Wirtschaft
anders denken.

Altmaiers Industriepolitik: Was wäre eine progressive Alternative?

02.02.2019
Illustration: Created by Berkah Icon and Rudez Studio from the Noun Project

Peter Altmaier legt eine »Industriestrategie« vor. Gibt es Alternativen jenseits von ordnungspolitischer Gralshüterei und Standortkonkurrenzpolitik? Dazu müsste die Debatte über eine progressive Industriepolitik wieder lauter werden.

Peter Altmaier legt eine »Industriestrategie« vor – und plötzlich ist überall von Planwirtschaft und Politbüro die Rede. Das klingt nach irgendwie altsozialistischen Überlegungen, in Wahrheit geht es natürlich um etwas anderes.

→ Aufgabenliste:
(a) Wovon ist laut dem Text über Altmaiers Industriepolitik plötzlich überall die Rede?
(b) Ziehen Sie aus den Datensätzen jede Zeile heraus, die das Wort „speech“ enthält, wobei Groß- und Kleinschreibung zählt.

→ Bereitgestellte Angaben:
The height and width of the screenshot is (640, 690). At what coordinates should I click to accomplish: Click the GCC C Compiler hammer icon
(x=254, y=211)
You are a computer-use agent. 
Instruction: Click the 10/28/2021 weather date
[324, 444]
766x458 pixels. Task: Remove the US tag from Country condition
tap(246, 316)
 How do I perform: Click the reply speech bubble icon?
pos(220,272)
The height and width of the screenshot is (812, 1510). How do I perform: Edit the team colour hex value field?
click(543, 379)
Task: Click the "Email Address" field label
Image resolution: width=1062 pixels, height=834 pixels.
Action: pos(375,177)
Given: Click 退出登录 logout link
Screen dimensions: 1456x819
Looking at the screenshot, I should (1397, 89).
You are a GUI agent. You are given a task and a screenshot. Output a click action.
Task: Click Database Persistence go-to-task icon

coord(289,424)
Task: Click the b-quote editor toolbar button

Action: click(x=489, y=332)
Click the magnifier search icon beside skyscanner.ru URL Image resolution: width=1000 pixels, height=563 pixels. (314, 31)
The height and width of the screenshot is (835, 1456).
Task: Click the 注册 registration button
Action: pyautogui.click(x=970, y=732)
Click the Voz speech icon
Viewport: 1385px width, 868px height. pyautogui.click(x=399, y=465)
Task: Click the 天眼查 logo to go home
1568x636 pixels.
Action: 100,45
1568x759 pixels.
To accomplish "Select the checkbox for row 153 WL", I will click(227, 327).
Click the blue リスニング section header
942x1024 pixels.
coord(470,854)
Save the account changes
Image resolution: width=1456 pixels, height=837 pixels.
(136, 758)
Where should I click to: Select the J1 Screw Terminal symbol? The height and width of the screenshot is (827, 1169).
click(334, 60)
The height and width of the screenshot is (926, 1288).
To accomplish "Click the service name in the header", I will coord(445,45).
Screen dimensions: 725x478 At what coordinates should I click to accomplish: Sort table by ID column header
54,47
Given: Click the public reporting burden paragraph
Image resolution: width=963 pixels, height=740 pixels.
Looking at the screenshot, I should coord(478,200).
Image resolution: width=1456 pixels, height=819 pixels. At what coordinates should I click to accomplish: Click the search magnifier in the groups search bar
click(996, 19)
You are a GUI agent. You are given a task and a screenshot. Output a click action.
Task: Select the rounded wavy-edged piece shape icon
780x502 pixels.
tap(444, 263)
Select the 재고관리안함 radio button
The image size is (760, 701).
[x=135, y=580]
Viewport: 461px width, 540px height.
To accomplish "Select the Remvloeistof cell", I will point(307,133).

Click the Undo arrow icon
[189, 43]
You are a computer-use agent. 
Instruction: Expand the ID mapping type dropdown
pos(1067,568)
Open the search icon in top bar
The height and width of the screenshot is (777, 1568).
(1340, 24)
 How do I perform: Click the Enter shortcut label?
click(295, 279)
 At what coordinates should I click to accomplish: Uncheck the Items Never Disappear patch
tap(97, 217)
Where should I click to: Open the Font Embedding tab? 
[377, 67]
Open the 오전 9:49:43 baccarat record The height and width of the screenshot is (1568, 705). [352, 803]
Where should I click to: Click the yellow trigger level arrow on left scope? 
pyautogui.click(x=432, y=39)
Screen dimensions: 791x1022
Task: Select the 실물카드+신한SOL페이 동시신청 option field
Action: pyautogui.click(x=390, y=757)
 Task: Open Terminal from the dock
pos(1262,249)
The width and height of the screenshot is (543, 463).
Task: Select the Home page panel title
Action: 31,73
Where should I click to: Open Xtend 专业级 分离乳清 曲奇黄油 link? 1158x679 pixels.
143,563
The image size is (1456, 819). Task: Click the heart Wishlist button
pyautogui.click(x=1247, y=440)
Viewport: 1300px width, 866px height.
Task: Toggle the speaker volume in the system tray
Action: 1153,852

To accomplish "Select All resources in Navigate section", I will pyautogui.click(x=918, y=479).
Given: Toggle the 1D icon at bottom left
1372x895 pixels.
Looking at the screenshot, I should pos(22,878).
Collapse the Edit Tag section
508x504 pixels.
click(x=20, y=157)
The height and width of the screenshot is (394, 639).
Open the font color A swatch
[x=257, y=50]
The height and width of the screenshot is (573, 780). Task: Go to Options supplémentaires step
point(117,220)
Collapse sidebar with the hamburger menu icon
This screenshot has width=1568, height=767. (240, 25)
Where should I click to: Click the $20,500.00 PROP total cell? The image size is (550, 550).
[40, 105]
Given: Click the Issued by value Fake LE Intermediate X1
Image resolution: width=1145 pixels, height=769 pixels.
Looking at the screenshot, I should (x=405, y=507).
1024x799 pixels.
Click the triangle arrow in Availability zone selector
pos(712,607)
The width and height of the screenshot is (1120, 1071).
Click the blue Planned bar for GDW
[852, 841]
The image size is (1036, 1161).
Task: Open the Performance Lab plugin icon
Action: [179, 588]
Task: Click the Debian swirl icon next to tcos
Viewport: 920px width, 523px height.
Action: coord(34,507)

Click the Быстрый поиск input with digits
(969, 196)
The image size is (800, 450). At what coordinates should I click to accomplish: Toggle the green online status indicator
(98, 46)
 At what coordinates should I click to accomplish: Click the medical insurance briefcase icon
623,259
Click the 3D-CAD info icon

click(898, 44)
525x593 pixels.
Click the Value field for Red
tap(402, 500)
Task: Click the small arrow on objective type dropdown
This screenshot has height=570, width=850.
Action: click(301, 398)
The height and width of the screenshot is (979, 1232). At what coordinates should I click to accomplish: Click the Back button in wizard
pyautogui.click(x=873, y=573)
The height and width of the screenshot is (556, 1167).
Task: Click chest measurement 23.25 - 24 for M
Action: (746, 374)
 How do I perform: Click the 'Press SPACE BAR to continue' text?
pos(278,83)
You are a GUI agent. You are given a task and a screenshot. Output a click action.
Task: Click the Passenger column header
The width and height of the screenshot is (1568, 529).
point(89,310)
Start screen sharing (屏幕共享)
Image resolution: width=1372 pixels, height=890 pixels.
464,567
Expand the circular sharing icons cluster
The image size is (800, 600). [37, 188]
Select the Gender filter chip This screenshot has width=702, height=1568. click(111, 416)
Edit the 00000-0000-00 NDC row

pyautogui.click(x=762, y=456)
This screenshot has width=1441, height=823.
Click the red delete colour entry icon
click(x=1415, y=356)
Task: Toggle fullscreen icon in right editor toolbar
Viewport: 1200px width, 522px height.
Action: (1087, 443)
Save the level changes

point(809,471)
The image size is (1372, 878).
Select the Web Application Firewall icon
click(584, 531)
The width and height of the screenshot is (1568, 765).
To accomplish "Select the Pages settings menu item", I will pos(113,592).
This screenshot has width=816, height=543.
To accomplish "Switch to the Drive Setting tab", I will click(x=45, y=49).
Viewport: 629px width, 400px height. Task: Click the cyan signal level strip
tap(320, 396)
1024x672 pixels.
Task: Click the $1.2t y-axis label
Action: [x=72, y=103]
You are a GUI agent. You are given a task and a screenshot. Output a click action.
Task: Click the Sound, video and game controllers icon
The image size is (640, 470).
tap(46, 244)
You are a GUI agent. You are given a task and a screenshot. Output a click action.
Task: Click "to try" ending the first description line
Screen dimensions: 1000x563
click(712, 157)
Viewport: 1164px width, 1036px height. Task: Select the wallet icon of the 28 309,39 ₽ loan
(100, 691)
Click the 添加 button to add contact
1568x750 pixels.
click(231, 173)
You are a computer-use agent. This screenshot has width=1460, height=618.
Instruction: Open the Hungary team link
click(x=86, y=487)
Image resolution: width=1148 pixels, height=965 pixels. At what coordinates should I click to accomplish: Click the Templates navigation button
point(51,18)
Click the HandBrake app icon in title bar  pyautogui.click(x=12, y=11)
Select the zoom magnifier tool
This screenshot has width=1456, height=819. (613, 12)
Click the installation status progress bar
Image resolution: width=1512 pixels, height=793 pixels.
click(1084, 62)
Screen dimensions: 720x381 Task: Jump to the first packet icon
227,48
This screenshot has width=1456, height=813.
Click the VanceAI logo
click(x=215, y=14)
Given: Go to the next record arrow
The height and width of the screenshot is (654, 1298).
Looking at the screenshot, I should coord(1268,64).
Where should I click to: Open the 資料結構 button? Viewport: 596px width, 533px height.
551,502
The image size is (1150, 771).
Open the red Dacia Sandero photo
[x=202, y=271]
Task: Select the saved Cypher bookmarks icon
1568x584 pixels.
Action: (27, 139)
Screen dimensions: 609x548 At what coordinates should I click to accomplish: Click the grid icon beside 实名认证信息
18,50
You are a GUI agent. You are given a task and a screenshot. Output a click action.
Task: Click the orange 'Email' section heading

→ Die Ergebnisse:
(a) Von Planwirtschaft und Politbüro.

(b)
 How do I perform: Click the reply speech bubble icon?
Click the Voz speech icon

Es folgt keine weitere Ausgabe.